To understand the role of family law in Texas, it is first important to understand how divorce works. The process begins when spouses file an original petition for divorce and ends when a judge signs a final decree of divorce. This means that simply filing divorce proceedings doesn’t mean you are divorced. You are still legally considered to be married until a judge decides otherwise.
To file for a divorce in the state of Texas, certain conditions must be met. For one, you must establish residency in Texas before filing for a divorce in the state. Specific conditions include being a resident of Texas for at least six months, and you must live in the county you are filing in for at least 90 days before you can begin divorce proceedings. The reason for these conditions is that the courts do not have jurisdiction over divorce cases unless the individual filing meets the residency requirements.

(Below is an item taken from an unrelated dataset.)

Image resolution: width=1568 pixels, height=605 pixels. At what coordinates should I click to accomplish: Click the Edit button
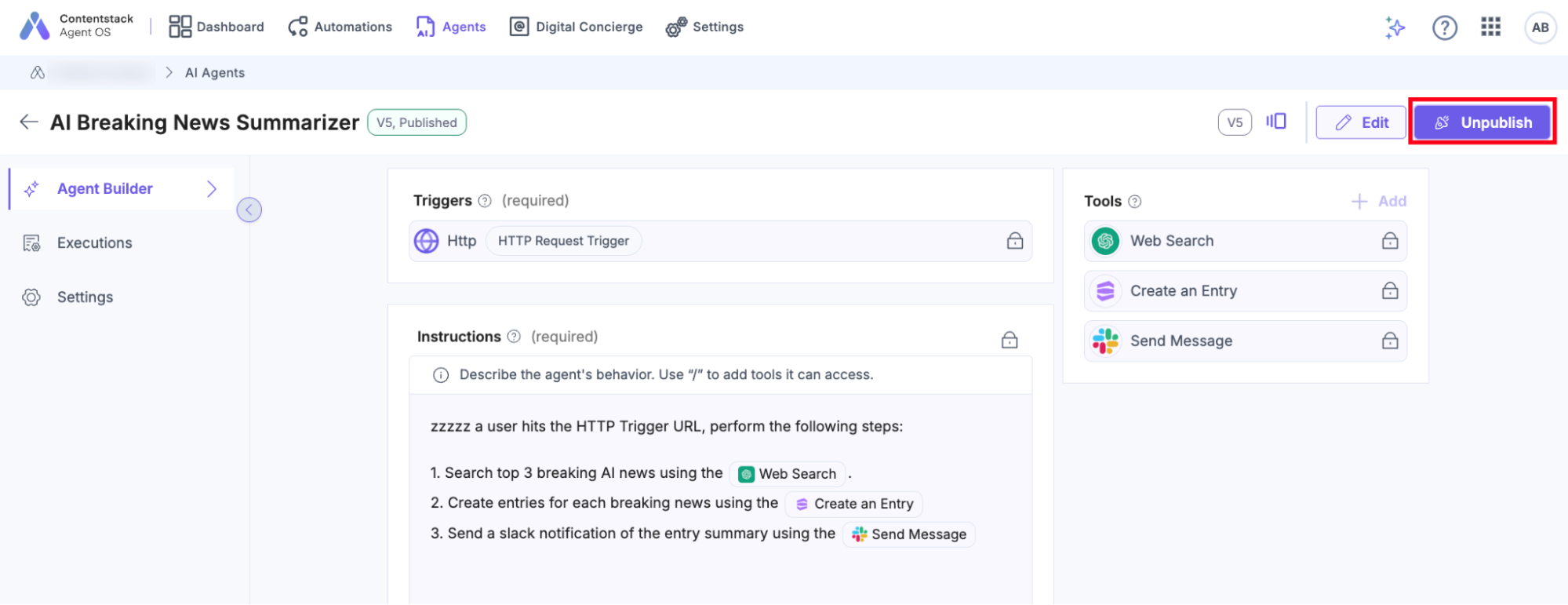tap(1361, 122)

In most cases, a couple must wait for 60 days after the petition for the divorce is filed before they can get divorced. There are exceptions in cases where violent circumstances exist in the marriage, and one or both parties are at risk of harm. The 60-day waiting period is in place because Texas encourages spouses to attempt to reconcile during the two months that they wait for the divorce. Even 60 days is a relatively short time for a divorce to be finalized. In most cases, some disagreements must be negotiated before the divorce can be finalized.
Temporary orders that judges put in place for couples to follow during the 60-day waiting period before their divorce can be finalized apply to many aspects of the case, including child custody and specifics regarding visitation and support. The courts will often break down mortgages and household bills between each spouse and decide which party will be permitted to stay in the family home and reside primarily with the child or children.

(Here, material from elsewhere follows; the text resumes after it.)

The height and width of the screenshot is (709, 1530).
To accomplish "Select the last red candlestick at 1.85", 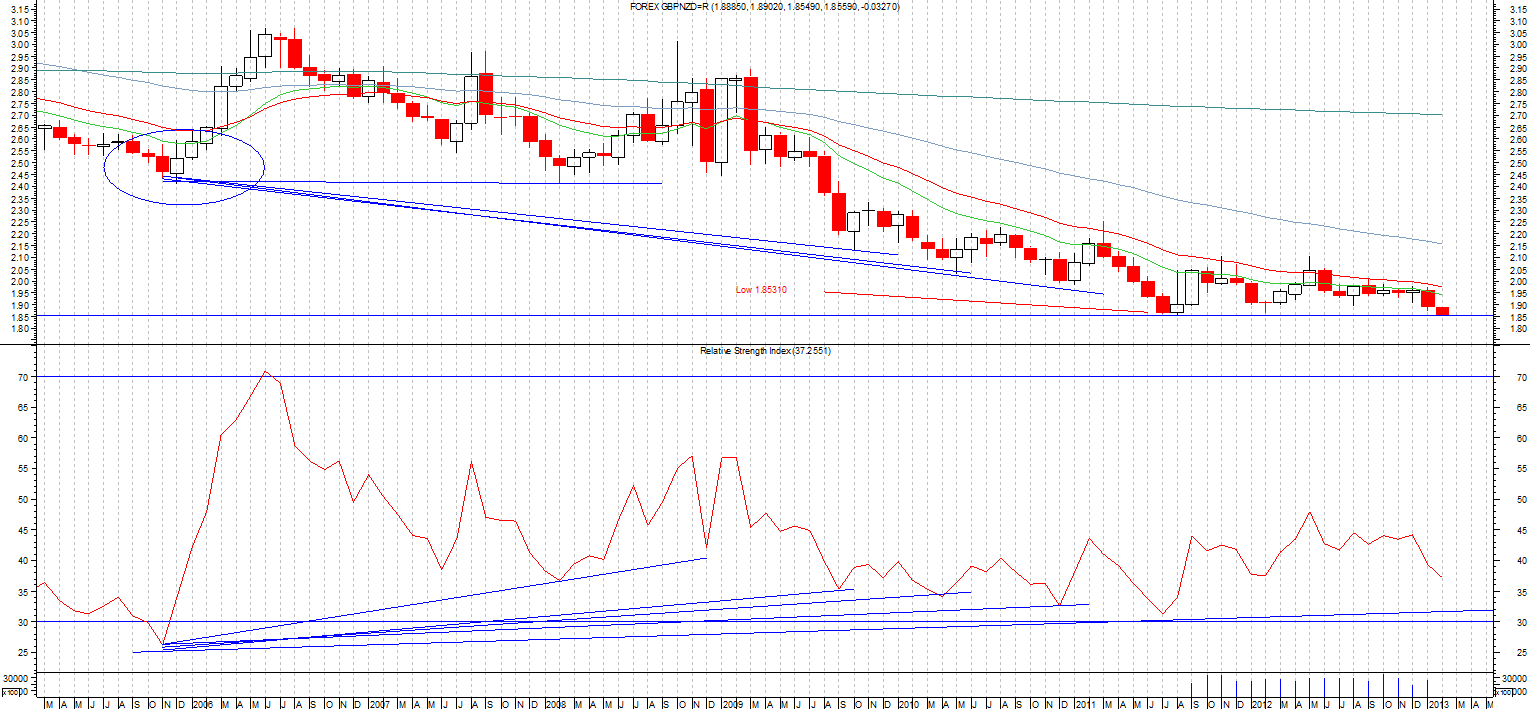I will pyautogui.click(x=1442, y=311).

Two mediation sessions are typically required during the waiting period. One of these sessions occurs before the temporary orders are put in place. The mediation occurs in an attorney’s office that each party agrees upon, and it is intended to allow the couple to attempt to resolve their issues without court intervention. Each spouse is permitted to have their attorney present at the mediation. If the couple can come to a reasonable agreement at the mediation, the temporary orders are drawn up based on said agreement.
The temporary orders that are put in place are intended to allow each party to become comfortable with the responsibilities each will have to their children under the divorce terms. The waiting period and temporary orders also act as a practice period for the parents to adjust to their family dynamic changes, including child support payments and visitation schedules.
In most cases, the individuals going through a divorce will be considered joint managing conservators of their child or children after their divorce has been finalized. The term “conservator,” in relation to child custody, implies that each party is responsible for specific rights and duties associated with their children. The term applies to any parent. However, in the case of couples going through a divorce, a conservatorship is designated by the courts in writing so that those rights can be legally enforced.
In many divorce cases, the joint managing conservators can share in the duties and rights of raising their children equally. There are factors, however, that make the circumstances different. For instance, one of the parents will be able to live with the children primarily, including choosing where they will live. One of the parents will also receive child support payments from the other. The two rights work in tandem with each other, so the parent who wins the right to primarily reside with the child or children is the same parent who will get child support from the other.
In family law, the time that each parent will be permitted to spend with the children is often referred to as “possession.” Although each parent may share equally in the duties and rights associated with raising the children, they may not be permitted to share equally in the time spent with them. In most cases, the parent living primarily with the children is the one who will spend the most time with them. Holiday and summertime visitation are also factors that are determined by practitioners of family law.
If you face a child custody determination in your divorce case, you need a trusted lawyer on your side. The experienced attorneys at The Law Office of William A. Walsh can help. Reach out to us today at (682) 500-1077.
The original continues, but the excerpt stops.